Ideally however you don't use manual memory management here:

std::vector<char> ReadBlock(std::fstream& stream, int size) {
    std::vector<char> memblock(size);
    stream.read(&memblock[0], size);
    return memblock;
}

You can call:

char * block = ReadBlock(stream, size);
delete [] block;

But... that's a lot of heap allocation for no gain.
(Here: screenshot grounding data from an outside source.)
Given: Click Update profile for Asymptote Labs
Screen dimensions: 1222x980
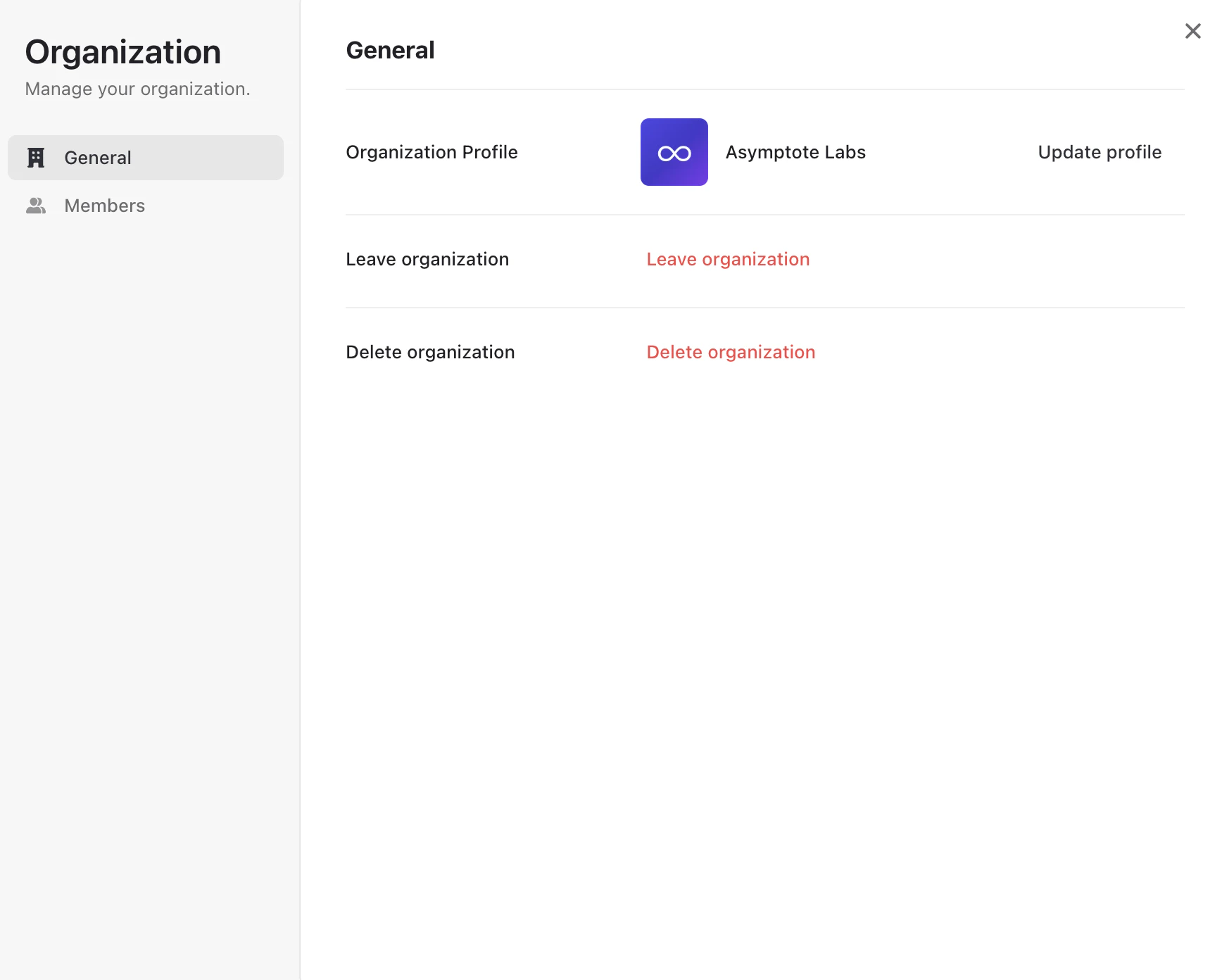Looking at the screenshot, I should [1099, 152].
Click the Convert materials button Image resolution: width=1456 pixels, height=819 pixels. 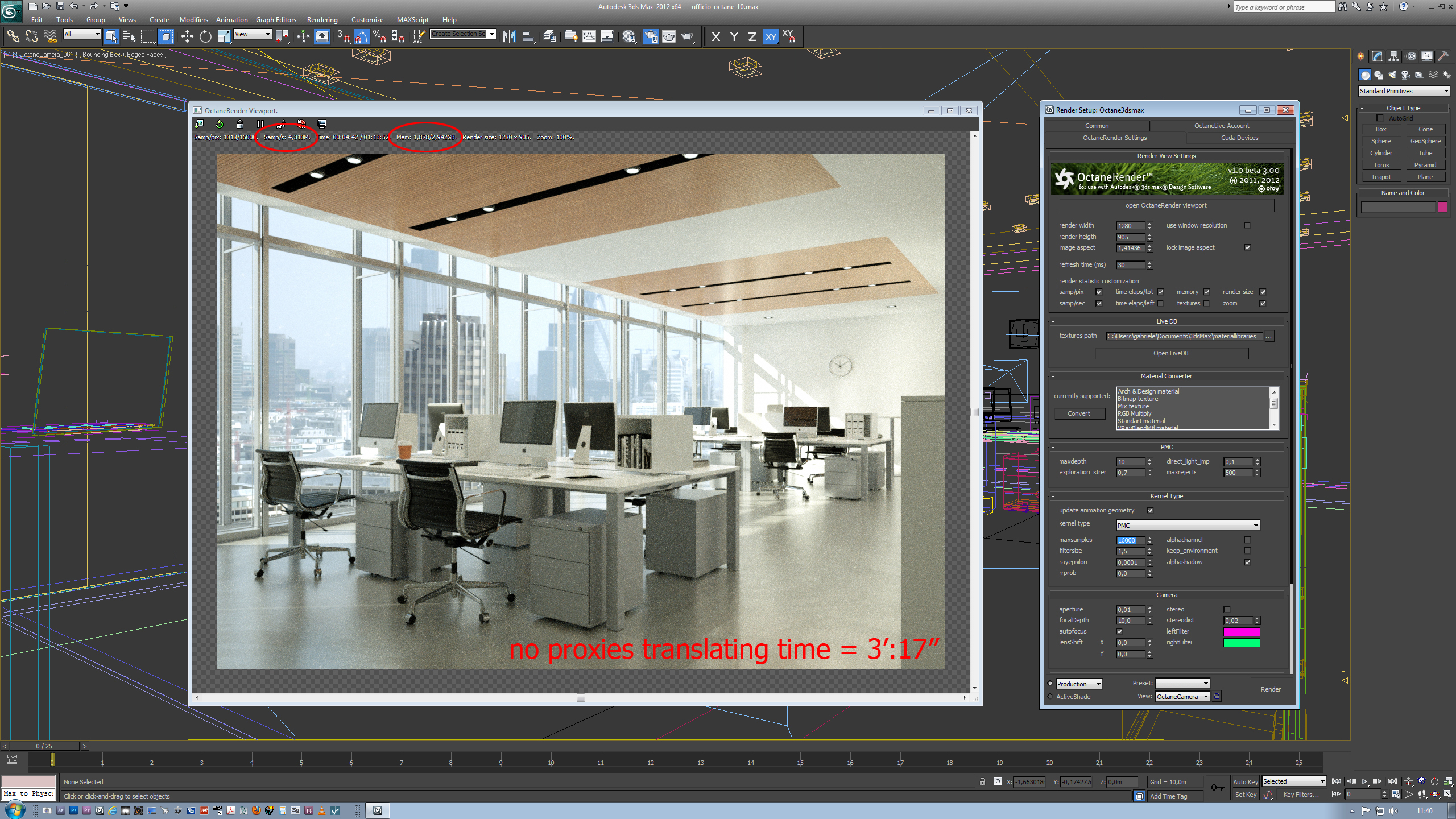coord(1078,414)
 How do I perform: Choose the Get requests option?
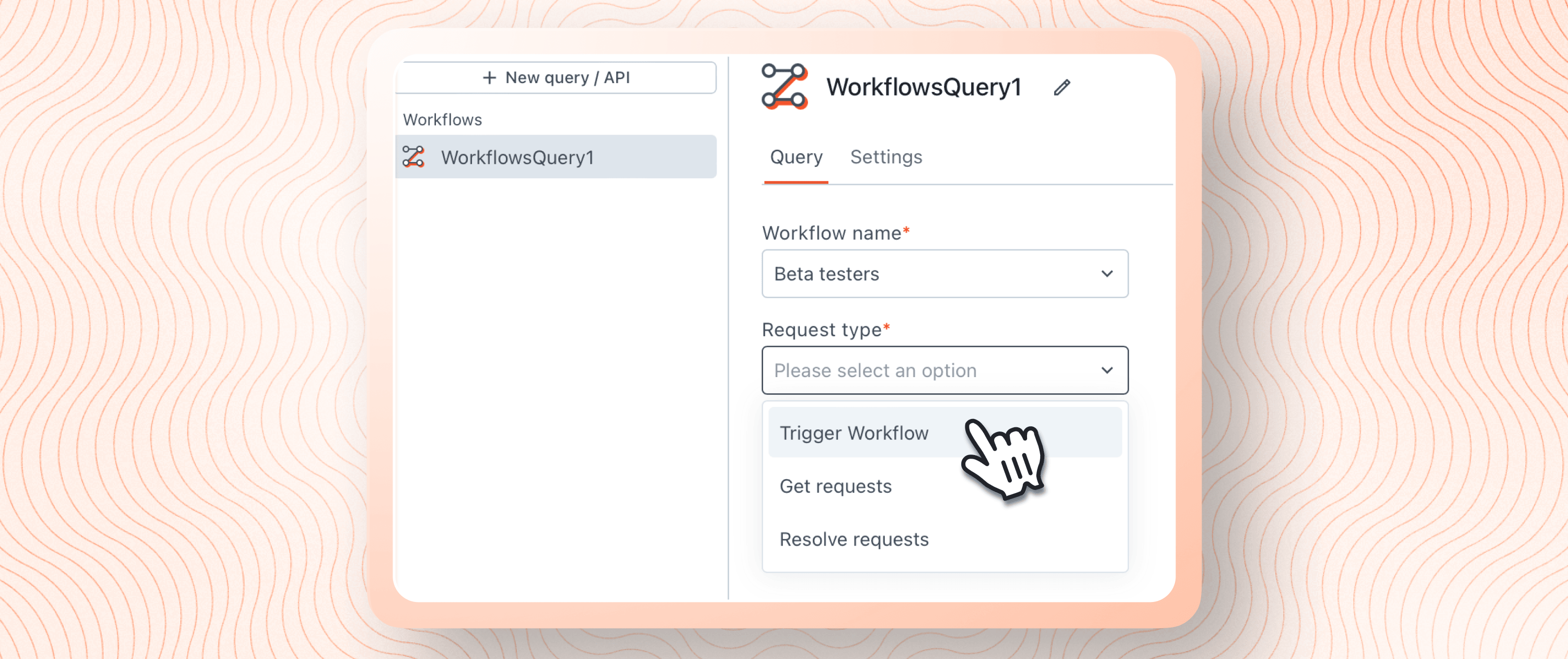(x=835, y=486)
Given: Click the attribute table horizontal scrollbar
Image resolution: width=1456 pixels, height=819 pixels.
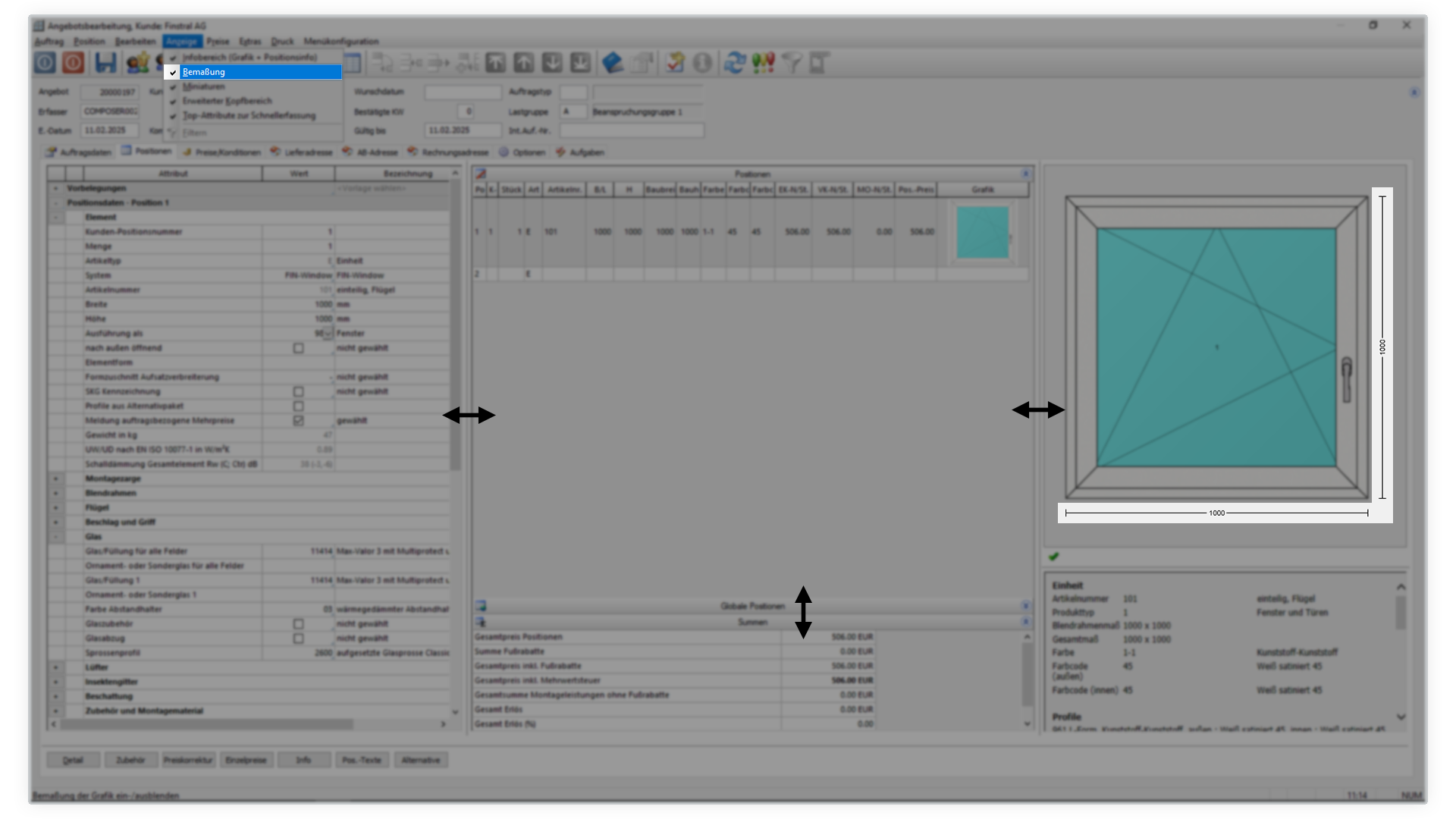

Consider taking this approach

char *block = new char[size];
while (...) {
  stream.read(block, size);
}
delete [] block;

*Note, if size can be a compile time constant, you can just stack allocate block.

I had a similar question, and produced a simple program to demonstrate why calling delete [] outside a function will still deallocate the memory that was allocated within the function:

#include <iostream>
#include <vector>

using namespace std;

int *allocatememory()

{
    int *temppointer = new int[4]{0, 1, 2, 3};
    cout << "The location of the pointer temppointer is " << &temppointer << ". Locations pointed to by temppointer:\n";
    for (int x = 0; x < 4; x++)
        cout << &temppointer[x] << " holds the value " << temppointer[x] << ".\n";
    return temppointer;
}

int main()
{
    int *mainpointer = allocatememory();
    cout << "The location of the pointer mainpointer is " << &mainpointer << ". Locations pointed to by mainpointer:\n";
    for (int x = 0; x < 4; x++)
        cout << &mainpointer[x] << " holds the value " << mainpointer[x] << ".\n";

    delete[] mainpointer;
}

Here was the resulting readout from this program on my terminal:

The location of the pointer temppointer is 0x61fdd0. Locations pointed to by temppointer:

0xfb1f20 holds the value 0.

0xfb1f24 holds the value 1.

0xfb1f28 holds the value 2.

0xfb1f2c holds the value 3.

The location of the pointer mainpointer is 0x61fe10. Locations pointed to by mainpointer:

0xfb1f20 holds the value 0.

0xfb1f24 holds the value 1.

0xfb1f28 holds the value 2.

0xfb1f2c holds the value 3.

This readout demonstrates that although temppointer (created within the allocatememory function) and mainpointer have different values, they point to memory at the same location. This demonstrates why calling delete[] for mainpointer will also deallocate the memory that temppointer had pointed to, as that memory is in the same location.

Just delete[] the return value from this function when you've finished with it. It doesn't matter that you're deleting it from outside. Just don't delete it before you finish using it.